José António de Sousa: Comportem-se como adultos!

A frase de Christine Lagarde, para tentar impor ordem numa reunião do Eurogrupo, é também o título do livro de Varoufákis, ministro das Finanças da geringonça grega, que José de Sousa elege como no top 10 da sua lista. Absolutamente a ler sem preconceitos!

José António de Sousa fez a maior parte da sua carreira na liderança de multinacionais no estrangeiro.

José António de Sousa é gestor aposentado depois de quatro décadas na liderança de multinacionais.

 

“Foi lançado muito recentemente em Portugal um dos livros mais fascinantes que li até hoje. Quem me conhece sabe que li umas larguíssimas centenas de livros ao longo da minha vida, portanto é obra poder classificar sem hesitação este como estando no top 10 da minha lista pessoal.

Antes de falar do tema propriamente dito, gostaria de fazer um esclarecimento que ajudará as leitoras (e leitores) da Executiva, assim o espero, a entender melhor a razão pela qual decidi abordar este tema, sem ser da família política do autor, longe disso.

Gostamos muito de rotular pessoas pelo espartilho ideológico dos partidos políticos que temos em Portugal. E, quando a pessoa que exprime uma opinião não é da nossa cor política, logo catalogamos o que escreve, opina ou diz, como sendo lixo (ou muito próximo disso), sem pensar muito no conteúdo da ideia expressa, e sem tentar entender o ponto de vista da pessoa em causa. Por exemplo, um dos — para mim — cronistas mais brilhantes (vivos) que temos em Portugal, António Barreto, nem na sua família política (PS) é hoje considerado ou ouvido, porque muitas das opiniões que expressa não coincidem com a doutrina partidária cega e obediente que o partido espera dos seus sequazes. Outro cronista que está catalogado pelas opções partidárias (PSD) que tomou numa determinada fase da sua vida (e ainda toma), Pacheco Pereira, também é ostracizado pela sua família política, só e apenas porque é honesto. Se tem de criticar uma determinada opção do partido ao qual pertenceu, não se inibe de o fazer, e se, como ser pensante e com opinião própria, tem de elogiar uma ideia proveniente de um partido que não o dele, também não tem problemas em fazê-lo.
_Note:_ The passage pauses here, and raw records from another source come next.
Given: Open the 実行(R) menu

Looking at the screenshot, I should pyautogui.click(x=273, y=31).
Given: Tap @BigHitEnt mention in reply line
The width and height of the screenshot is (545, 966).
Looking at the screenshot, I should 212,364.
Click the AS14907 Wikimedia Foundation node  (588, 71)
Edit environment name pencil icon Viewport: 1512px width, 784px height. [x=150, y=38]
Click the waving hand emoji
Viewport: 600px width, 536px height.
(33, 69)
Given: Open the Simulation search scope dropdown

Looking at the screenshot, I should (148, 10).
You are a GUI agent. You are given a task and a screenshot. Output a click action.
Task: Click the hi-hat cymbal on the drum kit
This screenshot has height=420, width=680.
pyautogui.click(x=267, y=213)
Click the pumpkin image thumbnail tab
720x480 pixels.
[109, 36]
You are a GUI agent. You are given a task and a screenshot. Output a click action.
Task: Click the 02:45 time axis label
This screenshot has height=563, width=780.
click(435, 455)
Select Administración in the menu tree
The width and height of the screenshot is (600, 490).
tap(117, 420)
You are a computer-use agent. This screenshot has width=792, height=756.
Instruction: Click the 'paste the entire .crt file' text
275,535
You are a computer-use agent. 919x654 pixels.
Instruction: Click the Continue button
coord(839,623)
Esta forma de radicalização cega do discurso politico, que se vive em praticamente todas as áreas da vida em sociedade, leva a que hoje a possibilidade de encontrar plataformas de entendimento pela via do diálogo, do esgrimir civilizado de ideias, seja virtualmente inviável na política.

Como é óbvio, esta forma de radicalização cega do discurso politico, que se vive em praticamente todas as áreas da vida em sociedade, leva a que hoje a possibilidade de encontrar plataformas de entendimento pela via do diálogo, do esgrimir civilizado de ideias, seja virtualmente inviável na política. Só o tacticismo assente em interesses de curtíssimo prazo leva a que se formem alianças, geringonças e quejandos, muitas vezes polémicos.

Portanto, desde já uma declaração pessoal de interesses. Como nunca poderia sobreviver num partido politico que me espartilhasse o pensamento, muito menos a expressão de ideias, como acredito em pessoas, e como tenho preocupações e sensibilidade sociais que encontram um lar confortável na social-democracia de cunho ideológico norte-europeu, ao longo da minha vida andei sempre a balançar em termos de opção eleitoral no chamado “bloco central”, fazendo inclinar o meu voto em cada eleição num ou noutro sentido, em função da pessoa que estava a dirigir o partido nesse momento, e em função do projeto programático.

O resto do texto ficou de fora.